Mieszka w nim wraz z rodziną znany w regionie artysta - Mirosław Kazimierz Patecki. Autor m.in. projektu rzeźby Chrystusa ze Świebodzina, rzeźby Witosławy w sławskiej fontannie i figurki w kościółku na rynku w Sławie.

- Byłem w części, w której on mieszka. Jest bardzo ładnie odrestaurowana. Niestety, tamta zawalona część była zaniedbana. A to bardzo ładny zabytek, warto go ratować - mówi wiceburmistrz Sławy Krzysztof Gruszewski. - Z tego co wiem, to użytkownikowi dworku ktoś doradza, ma jakiegoś architekta.
Duża sala na parterze, ze sklepieniami, która się zawaliła, była prowizorycznie zabezpieczona, podparta belkami. Właściciel w przyszłości planował jej remont.

- Przymierzaliśmy się do złożenia wniosku na dofinansowanie remontu. Planowaliśmy go zrobić w przyszłym roku. Niestety, wydarzyła się katastrofa, zabezpieczenia nie wytrzymały. Nie spodziewaliśmy się - mówi artysta Mirosław Patecki.

Co dalej zamierza robić? - Nie wiem - mówi zdruzgotany. - To nas niespodziewanie dopadło. Wojewódzki konserwator zabytków ma wydać opinię, czy to trzeba odremontować, czy może jakoś odciąć od budynku. Wiem, że na dziś budynek muszę zabezpieczyć. Niestety, nie mam pieniędzy.

XVII - wieczny dwór, zbudowany z kamienia i cegły, został wzniesiony w stylu późnorenesansowym.
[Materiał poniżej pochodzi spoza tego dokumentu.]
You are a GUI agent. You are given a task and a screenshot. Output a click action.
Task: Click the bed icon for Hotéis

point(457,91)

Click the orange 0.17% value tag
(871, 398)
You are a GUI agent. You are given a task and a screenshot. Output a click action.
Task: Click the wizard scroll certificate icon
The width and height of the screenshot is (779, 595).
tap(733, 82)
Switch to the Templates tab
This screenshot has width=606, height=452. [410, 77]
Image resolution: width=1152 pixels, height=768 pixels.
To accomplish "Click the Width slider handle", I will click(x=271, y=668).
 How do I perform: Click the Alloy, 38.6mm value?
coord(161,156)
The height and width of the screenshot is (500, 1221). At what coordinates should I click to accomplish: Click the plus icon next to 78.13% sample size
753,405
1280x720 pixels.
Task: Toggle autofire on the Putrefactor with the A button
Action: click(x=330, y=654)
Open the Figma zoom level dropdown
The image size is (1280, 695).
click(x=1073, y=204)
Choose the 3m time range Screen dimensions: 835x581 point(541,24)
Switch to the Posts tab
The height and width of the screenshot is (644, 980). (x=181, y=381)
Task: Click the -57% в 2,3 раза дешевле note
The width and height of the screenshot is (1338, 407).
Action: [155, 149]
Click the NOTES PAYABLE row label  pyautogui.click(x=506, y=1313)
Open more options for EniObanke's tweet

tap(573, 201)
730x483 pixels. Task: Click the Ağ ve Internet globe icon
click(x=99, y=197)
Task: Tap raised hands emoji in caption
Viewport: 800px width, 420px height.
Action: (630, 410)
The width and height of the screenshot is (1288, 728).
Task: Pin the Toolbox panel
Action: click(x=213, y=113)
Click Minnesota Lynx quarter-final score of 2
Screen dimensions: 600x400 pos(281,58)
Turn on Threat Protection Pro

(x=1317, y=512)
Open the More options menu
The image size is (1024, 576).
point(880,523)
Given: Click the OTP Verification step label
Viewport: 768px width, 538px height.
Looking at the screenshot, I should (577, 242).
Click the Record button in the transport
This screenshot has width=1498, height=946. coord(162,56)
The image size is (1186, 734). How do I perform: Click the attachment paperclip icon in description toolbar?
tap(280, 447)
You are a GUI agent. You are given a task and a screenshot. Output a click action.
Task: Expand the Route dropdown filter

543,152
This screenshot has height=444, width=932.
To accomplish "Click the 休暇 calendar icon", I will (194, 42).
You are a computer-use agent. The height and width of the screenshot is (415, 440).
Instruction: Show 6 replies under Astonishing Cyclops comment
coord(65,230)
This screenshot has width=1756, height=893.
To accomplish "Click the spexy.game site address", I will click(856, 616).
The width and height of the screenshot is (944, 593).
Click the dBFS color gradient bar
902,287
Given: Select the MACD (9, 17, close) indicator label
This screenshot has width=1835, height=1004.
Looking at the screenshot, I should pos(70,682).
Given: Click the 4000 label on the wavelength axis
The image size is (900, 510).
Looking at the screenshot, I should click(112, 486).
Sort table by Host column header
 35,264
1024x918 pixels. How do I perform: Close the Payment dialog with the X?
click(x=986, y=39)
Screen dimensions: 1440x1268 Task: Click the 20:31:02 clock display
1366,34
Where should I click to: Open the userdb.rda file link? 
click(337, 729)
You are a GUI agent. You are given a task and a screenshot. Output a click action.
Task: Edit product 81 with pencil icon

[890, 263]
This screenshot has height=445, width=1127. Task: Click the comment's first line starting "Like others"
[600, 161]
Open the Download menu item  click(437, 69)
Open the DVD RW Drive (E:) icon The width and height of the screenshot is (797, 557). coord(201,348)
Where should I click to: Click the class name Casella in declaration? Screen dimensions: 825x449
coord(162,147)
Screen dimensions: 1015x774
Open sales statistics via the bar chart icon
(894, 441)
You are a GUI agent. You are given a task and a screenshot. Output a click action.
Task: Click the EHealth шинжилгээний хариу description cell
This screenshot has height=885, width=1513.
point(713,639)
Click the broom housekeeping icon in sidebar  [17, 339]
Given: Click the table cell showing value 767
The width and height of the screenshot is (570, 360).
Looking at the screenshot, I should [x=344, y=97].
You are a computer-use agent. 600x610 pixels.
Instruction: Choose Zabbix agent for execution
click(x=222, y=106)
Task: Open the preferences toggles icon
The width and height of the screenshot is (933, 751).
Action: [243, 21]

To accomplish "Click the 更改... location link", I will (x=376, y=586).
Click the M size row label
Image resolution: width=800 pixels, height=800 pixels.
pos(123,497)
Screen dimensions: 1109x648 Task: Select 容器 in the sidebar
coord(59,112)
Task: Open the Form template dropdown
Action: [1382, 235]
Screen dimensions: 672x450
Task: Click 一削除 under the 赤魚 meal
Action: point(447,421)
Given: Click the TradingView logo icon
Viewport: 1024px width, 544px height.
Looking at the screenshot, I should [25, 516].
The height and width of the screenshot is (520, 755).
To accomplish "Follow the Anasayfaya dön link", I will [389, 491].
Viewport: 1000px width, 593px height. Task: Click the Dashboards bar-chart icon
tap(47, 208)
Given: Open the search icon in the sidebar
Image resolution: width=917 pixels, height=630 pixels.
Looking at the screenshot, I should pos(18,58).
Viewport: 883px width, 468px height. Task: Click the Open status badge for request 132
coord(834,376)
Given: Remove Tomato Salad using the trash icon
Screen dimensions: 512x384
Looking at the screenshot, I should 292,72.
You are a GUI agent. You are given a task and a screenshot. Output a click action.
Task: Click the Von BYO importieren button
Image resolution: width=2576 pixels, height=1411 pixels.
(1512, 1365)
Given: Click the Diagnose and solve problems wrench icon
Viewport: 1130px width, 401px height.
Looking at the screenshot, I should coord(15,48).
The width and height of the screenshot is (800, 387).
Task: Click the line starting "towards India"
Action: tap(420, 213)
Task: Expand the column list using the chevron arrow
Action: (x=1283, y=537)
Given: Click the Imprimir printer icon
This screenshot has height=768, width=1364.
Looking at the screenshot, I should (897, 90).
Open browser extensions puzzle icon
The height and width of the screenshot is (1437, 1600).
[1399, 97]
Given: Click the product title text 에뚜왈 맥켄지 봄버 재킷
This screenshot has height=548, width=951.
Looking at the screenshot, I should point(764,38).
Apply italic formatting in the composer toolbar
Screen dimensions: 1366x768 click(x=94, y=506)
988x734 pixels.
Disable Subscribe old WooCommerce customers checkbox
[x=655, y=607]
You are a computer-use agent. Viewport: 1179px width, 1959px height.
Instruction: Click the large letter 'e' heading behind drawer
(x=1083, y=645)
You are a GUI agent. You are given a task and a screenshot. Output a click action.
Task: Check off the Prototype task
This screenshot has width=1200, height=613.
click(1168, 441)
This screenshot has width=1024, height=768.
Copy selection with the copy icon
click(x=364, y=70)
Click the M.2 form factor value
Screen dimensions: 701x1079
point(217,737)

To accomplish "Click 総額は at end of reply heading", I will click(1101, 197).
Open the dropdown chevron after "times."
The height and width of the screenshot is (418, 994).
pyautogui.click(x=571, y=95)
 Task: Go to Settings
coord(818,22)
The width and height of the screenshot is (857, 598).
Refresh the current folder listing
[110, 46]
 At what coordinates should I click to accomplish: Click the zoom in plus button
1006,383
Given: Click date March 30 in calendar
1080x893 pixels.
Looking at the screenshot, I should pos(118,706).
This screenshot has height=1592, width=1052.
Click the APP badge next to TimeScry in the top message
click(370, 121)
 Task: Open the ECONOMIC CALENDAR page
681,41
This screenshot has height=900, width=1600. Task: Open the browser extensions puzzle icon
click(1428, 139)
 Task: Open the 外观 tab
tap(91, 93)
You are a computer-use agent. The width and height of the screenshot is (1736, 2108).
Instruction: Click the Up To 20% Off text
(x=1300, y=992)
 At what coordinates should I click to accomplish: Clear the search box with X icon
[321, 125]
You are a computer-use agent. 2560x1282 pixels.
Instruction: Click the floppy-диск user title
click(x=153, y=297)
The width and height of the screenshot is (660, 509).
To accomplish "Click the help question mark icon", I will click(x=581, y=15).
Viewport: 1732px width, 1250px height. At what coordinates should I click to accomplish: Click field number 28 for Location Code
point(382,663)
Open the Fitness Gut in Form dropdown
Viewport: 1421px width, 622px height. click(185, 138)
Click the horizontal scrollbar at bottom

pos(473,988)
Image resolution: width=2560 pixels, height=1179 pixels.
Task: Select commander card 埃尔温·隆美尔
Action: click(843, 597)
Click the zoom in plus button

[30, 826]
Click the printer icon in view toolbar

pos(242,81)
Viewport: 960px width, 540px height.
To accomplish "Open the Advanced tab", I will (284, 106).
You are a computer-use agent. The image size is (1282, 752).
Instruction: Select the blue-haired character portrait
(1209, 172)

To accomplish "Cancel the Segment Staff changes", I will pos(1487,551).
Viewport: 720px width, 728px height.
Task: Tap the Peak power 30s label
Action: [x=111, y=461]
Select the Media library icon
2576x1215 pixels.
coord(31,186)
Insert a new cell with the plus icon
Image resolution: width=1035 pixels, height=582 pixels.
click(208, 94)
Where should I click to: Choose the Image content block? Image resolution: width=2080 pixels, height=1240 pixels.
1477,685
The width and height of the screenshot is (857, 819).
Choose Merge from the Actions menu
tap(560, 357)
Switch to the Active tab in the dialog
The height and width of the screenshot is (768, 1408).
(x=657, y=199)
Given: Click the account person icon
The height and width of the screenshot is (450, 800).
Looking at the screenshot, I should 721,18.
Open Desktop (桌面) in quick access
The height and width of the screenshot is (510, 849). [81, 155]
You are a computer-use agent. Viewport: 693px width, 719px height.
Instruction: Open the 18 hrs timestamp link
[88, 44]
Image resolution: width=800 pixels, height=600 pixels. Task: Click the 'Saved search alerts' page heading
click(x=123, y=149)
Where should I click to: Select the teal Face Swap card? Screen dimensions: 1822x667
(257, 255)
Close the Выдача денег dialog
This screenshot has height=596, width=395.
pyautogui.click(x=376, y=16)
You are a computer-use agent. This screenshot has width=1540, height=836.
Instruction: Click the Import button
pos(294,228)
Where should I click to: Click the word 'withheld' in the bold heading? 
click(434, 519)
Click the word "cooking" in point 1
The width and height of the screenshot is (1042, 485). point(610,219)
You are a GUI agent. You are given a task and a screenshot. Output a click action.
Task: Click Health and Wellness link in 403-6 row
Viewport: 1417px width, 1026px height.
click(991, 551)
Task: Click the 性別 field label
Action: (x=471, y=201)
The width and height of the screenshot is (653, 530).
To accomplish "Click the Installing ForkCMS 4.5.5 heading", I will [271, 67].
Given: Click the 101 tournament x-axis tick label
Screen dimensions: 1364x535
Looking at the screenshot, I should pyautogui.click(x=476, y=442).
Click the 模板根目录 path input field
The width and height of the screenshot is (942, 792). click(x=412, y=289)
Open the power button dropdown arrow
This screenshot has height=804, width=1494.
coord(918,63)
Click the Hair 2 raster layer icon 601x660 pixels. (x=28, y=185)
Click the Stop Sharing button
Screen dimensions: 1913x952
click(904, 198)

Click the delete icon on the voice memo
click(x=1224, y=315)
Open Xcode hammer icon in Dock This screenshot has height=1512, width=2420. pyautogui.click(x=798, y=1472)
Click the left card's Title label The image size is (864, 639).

Założony na rzucie prostokąta z ryzalitem od strony południowej. Obiekt dwukondygnacyjny, częściowo podpiwniczony, nakryty jest wysokim, czterospadowym dachem. Elewacje pokryte resztkami tynku o groszkowej fakturze ze szczątkowo zachowanymi opaskami okiennymi. Odpadające tynki ujawniły na elewacji pozostałości dekoracji sgraffitowej o formie ornamentu roślinnego, stanowiącej obramienie otworów okiennych. Fasadę budynku dekoruje późnorenesansowy portal wykonany z piaskowca.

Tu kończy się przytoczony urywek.